TASK INSTRUCTIONS — Begin at the line that contains "The width and height of the screenshot is (339, 868)." and reproduce it along with every line after it to the end of the listing; skip any pictures.

SOURCE DATA —
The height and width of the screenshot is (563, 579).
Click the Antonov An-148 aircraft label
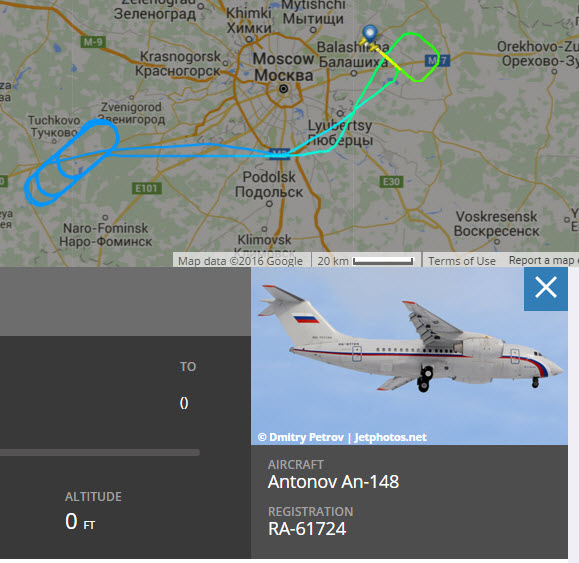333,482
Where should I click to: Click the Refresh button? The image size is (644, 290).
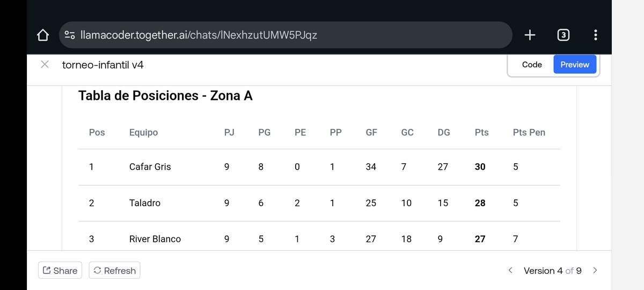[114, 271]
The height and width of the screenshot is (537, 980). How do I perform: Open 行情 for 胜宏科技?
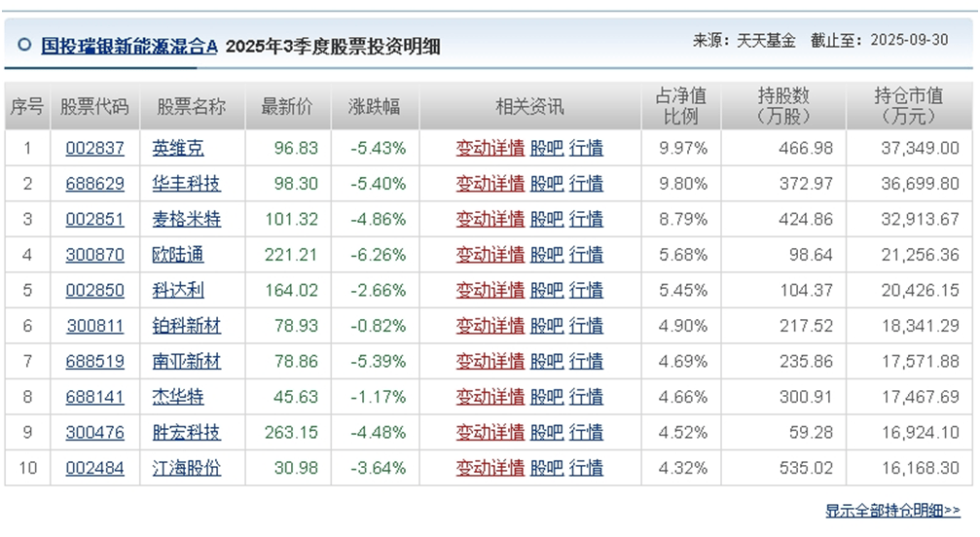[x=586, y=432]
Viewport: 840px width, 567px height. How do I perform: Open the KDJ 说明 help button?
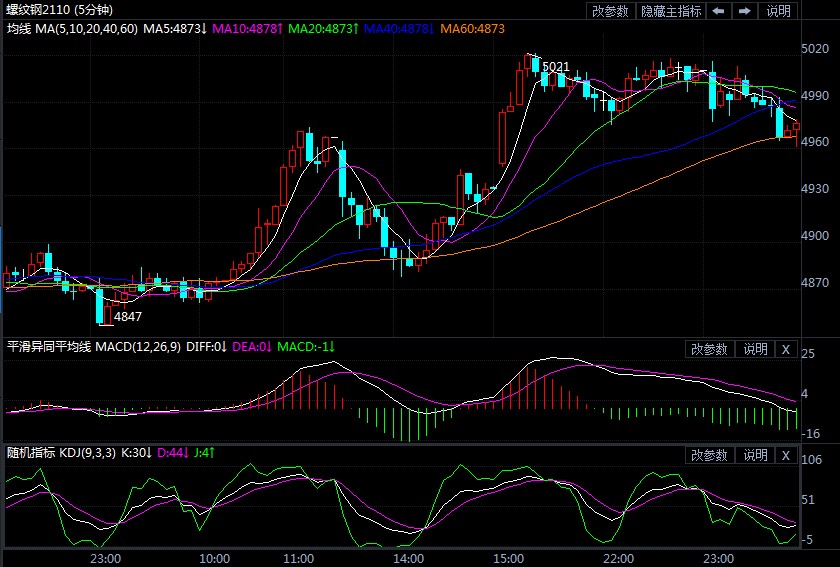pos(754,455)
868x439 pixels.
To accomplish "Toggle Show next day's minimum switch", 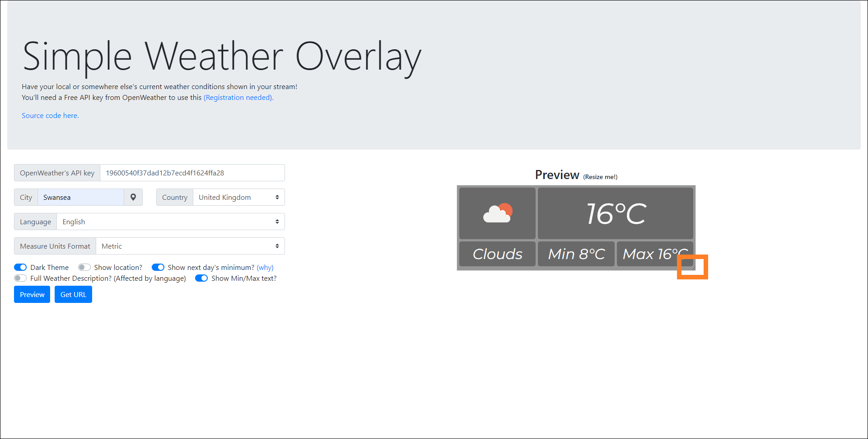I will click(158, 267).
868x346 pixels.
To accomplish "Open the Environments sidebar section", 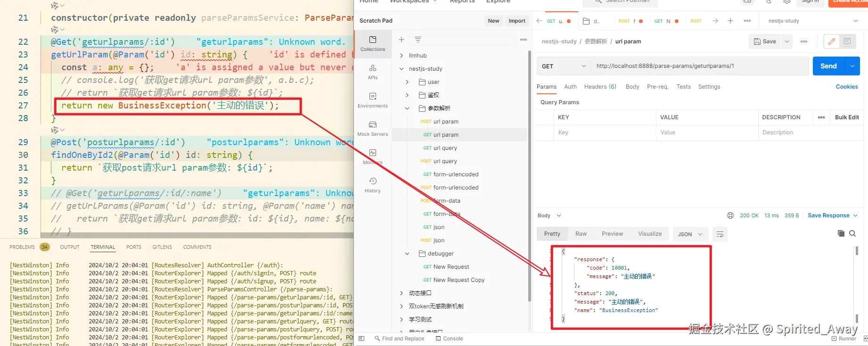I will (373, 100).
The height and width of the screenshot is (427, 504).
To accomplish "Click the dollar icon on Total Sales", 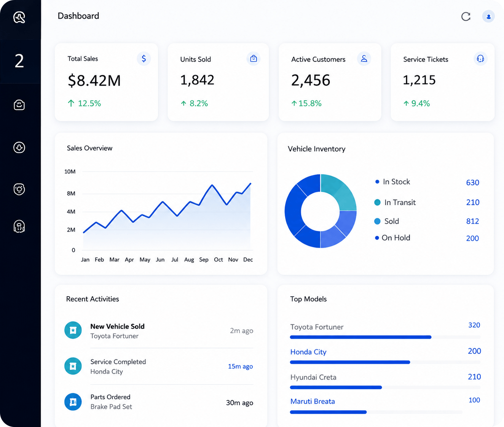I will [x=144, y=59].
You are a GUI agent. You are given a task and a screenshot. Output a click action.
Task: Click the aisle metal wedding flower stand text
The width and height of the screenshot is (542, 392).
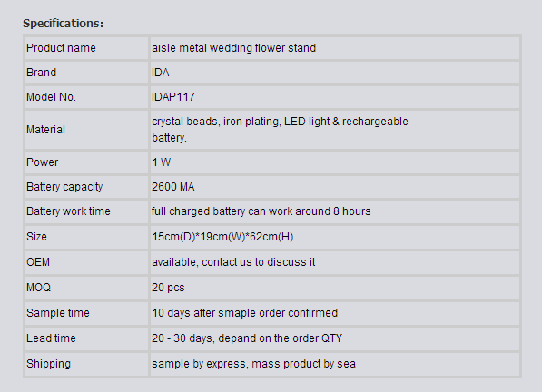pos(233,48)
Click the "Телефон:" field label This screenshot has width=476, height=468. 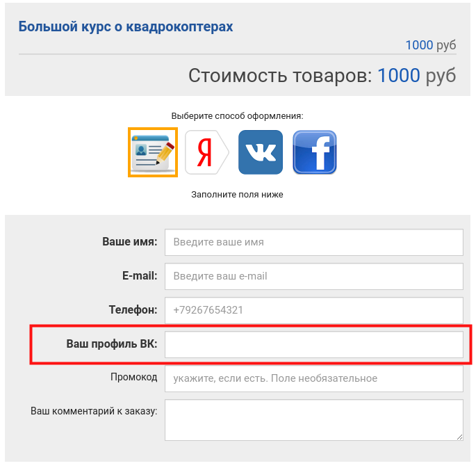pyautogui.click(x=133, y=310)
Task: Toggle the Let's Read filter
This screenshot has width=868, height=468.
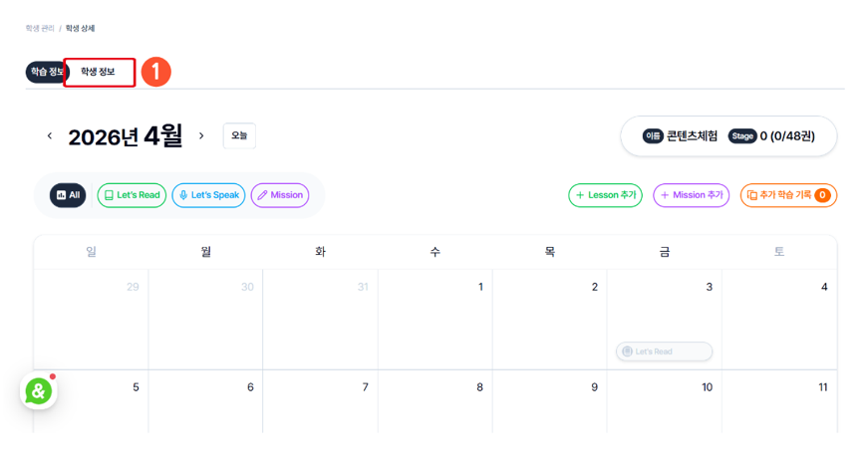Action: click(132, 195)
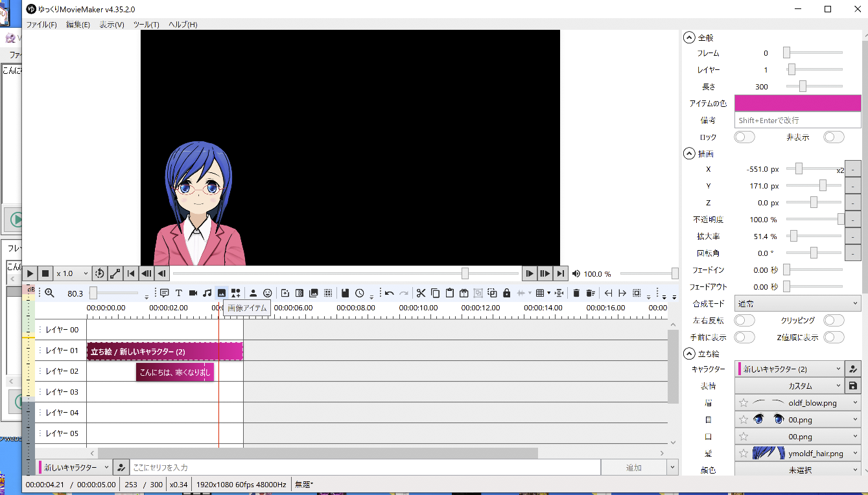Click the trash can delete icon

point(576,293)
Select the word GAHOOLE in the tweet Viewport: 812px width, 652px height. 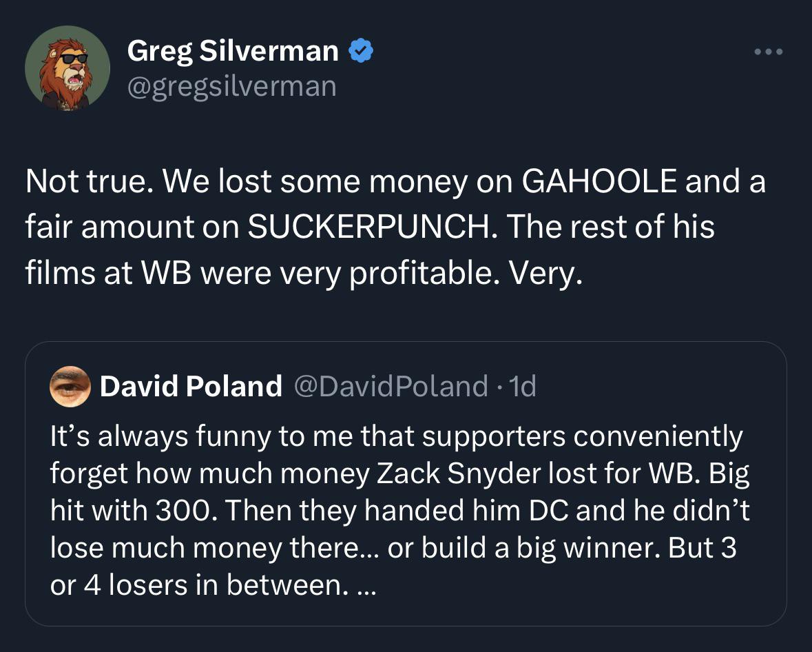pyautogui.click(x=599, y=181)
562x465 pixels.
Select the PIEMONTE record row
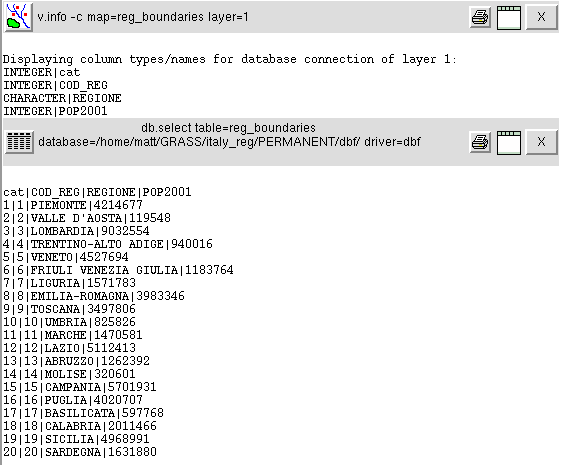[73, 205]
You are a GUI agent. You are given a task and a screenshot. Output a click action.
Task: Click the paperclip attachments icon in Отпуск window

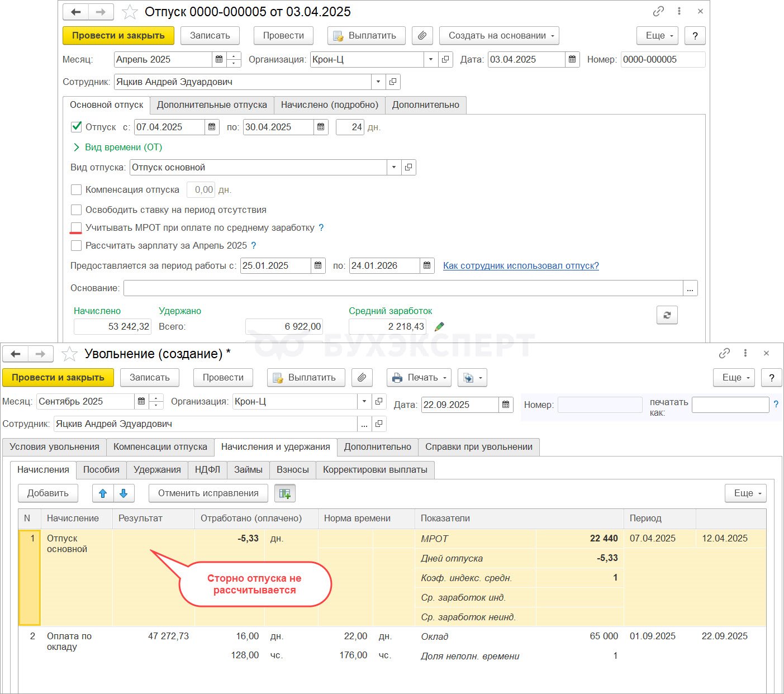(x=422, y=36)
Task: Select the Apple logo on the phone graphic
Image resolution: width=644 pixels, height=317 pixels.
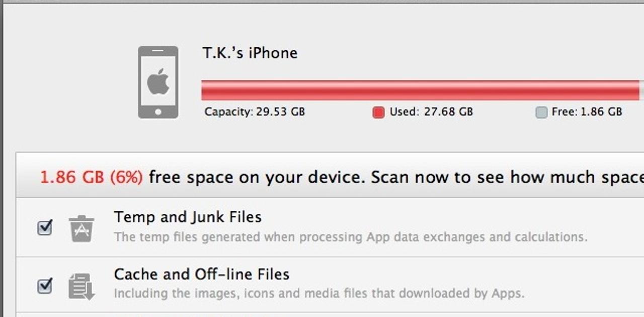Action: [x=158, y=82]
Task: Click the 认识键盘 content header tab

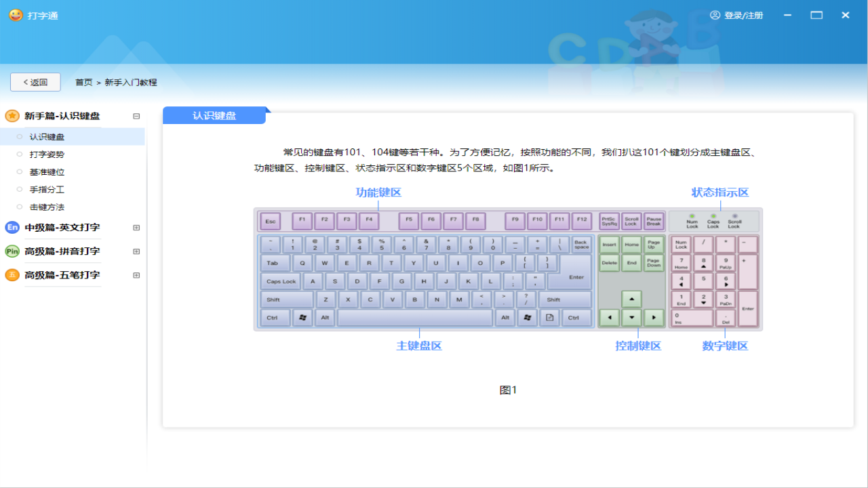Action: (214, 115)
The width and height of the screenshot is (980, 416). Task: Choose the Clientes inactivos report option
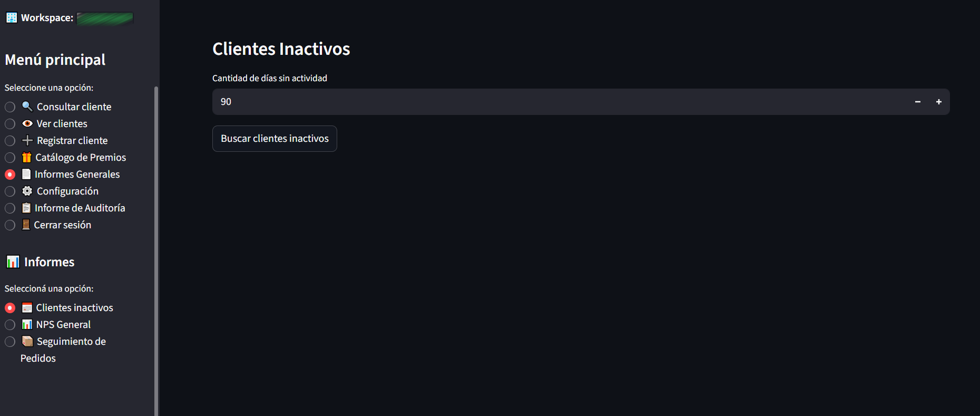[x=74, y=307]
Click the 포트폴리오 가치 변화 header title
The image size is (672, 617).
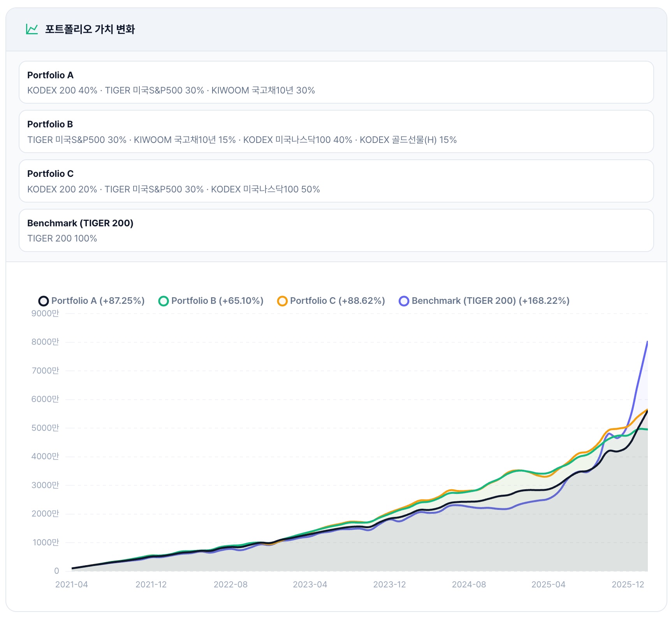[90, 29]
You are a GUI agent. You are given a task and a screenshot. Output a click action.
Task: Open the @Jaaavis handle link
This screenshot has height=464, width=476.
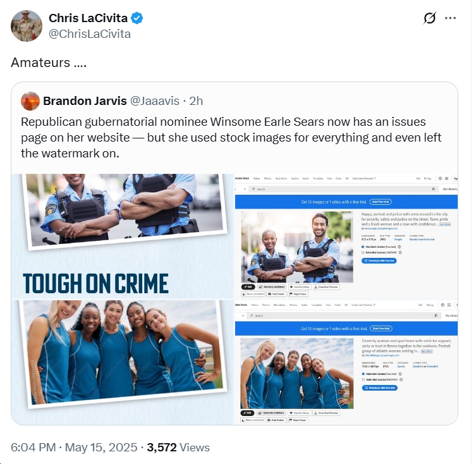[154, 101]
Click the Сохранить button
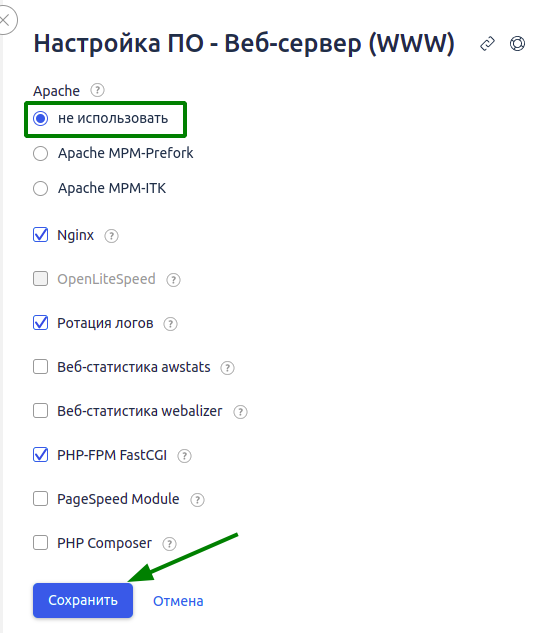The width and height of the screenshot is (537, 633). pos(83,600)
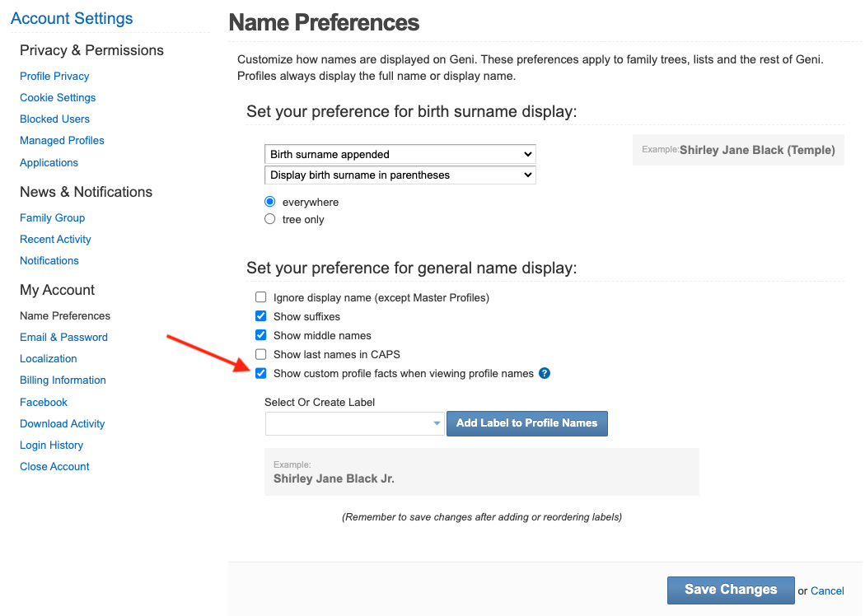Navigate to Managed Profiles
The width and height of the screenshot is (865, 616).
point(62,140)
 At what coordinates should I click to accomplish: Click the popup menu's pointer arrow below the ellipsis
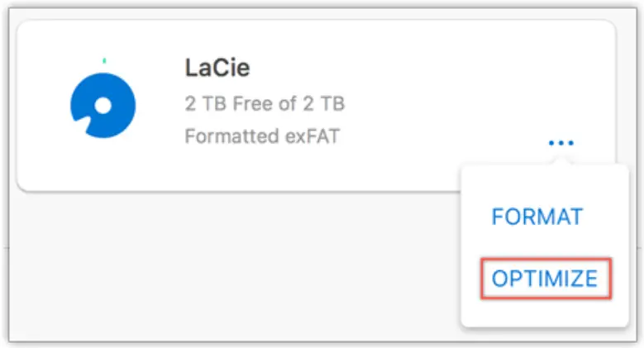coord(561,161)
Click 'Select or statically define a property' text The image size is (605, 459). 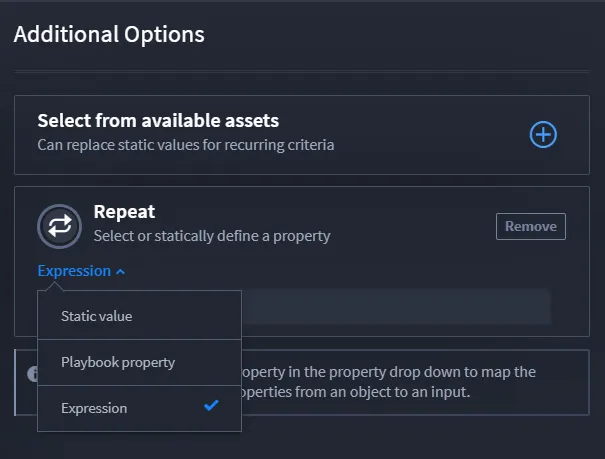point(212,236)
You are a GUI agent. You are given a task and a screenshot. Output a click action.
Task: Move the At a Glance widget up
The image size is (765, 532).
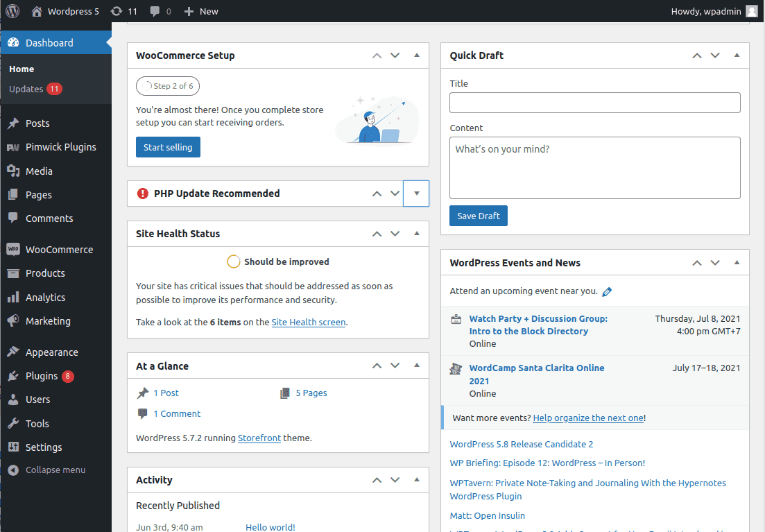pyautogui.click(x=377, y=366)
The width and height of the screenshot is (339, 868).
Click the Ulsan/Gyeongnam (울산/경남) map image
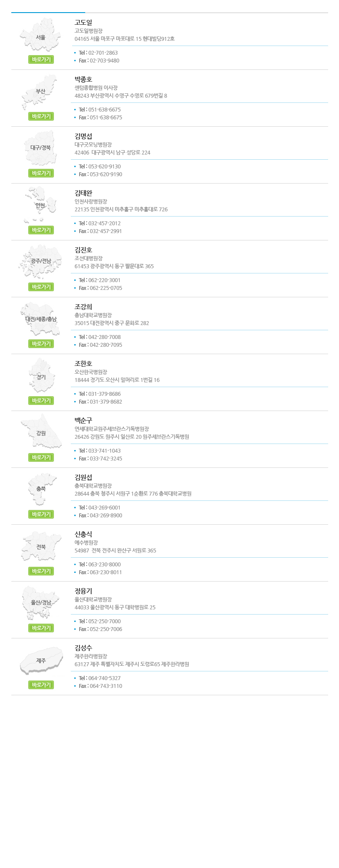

SOLUTION FOR THIS PROBLEM —
The width and height of the screenshot is (339, 868).
Click the Ulsan/Gyeongnam (울산/경남) map image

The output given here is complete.